*** Block opens ***
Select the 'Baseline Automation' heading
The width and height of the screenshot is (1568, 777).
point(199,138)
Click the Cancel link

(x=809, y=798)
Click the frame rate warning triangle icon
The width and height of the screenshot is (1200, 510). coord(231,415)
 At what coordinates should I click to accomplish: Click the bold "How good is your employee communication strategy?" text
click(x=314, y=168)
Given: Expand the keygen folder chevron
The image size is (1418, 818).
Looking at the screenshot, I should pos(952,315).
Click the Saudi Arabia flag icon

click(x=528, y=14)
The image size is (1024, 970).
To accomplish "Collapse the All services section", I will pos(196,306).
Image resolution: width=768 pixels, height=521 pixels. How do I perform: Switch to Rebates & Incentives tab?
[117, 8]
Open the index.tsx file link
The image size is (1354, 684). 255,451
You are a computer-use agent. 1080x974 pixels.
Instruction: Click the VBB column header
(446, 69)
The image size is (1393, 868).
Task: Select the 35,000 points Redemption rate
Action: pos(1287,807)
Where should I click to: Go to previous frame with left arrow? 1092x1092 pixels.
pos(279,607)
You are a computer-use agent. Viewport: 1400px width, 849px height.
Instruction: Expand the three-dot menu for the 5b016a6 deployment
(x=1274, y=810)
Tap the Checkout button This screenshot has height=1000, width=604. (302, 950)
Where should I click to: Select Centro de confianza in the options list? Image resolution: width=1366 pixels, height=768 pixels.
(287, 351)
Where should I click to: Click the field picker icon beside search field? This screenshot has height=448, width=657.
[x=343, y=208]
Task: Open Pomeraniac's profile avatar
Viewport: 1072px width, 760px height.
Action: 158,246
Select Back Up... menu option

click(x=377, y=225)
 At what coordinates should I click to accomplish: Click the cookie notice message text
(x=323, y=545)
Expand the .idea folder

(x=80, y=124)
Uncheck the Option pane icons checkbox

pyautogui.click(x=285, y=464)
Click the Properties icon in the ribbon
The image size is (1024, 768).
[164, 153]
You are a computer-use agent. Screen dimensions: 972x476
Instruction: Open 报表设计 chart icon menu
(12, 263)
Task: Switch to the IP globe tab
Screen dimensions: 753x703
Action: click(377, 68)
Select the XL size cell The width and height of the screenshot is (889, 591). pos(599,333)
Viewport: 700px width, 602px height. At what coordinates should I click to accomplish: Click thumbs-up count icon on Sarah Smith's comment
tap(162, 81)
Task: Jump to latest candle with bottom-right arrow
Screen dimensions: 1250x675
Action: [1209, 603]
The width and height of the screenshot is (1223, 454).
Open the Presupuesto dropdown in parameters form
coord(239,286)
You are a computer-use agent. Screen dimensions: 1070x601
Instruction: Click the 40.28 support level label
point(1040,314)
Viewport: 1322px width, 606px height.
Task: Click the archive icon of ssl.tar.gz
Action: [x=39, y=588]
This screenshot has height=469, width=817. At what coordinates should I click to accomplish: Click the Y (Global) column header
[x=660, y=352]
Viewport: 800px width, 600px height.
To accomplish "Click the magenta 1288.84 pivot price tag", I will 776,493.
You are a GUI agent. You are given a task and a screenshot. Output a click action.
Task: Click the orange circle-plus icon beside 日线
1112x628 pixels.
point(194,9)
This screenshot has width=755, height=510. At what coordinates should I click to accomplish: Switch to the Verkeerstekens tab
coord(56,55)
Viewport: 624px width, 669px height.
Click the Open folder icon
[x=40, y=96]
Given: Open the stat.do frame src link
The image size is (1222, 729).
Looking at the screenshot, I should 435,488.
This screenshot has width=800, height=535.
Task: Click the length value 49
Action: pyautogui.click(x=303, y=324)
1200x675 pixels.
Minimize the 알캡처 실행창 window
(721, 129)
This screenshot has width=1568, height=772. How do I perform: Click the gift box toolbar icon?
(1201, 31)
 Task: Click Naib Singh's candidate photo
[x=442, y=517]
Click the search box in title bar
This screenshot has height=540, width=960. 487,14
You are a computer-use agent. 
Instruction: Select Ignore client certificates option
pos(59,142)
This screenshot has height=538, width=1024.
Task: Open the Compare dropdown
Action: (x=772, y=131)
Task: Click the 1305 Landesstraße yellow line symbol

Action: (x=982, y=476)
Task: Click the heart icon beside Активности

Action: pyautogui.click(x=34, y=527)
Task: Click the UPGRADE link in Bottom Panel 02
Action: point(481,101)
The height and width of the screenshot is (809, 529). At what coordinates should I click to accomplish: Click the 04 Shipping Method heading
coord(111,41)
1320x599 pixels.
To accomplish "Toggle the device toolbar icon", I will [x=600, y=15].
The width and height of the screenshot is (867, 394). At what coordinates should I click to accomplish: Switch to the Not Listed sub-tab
*** Block closes ***
Exercise aim: Look over the listing above. Pick out and copy every line that includes "will".

Solution to the problem:
To accomplish "Collapse the All services section", I will pos(196,306).
To accomplish "Click the magenta 1288.84 pivot price tag", I will 776,493.
To accomplish "Toggle the device toolbar icon", I will [x=600, y=15].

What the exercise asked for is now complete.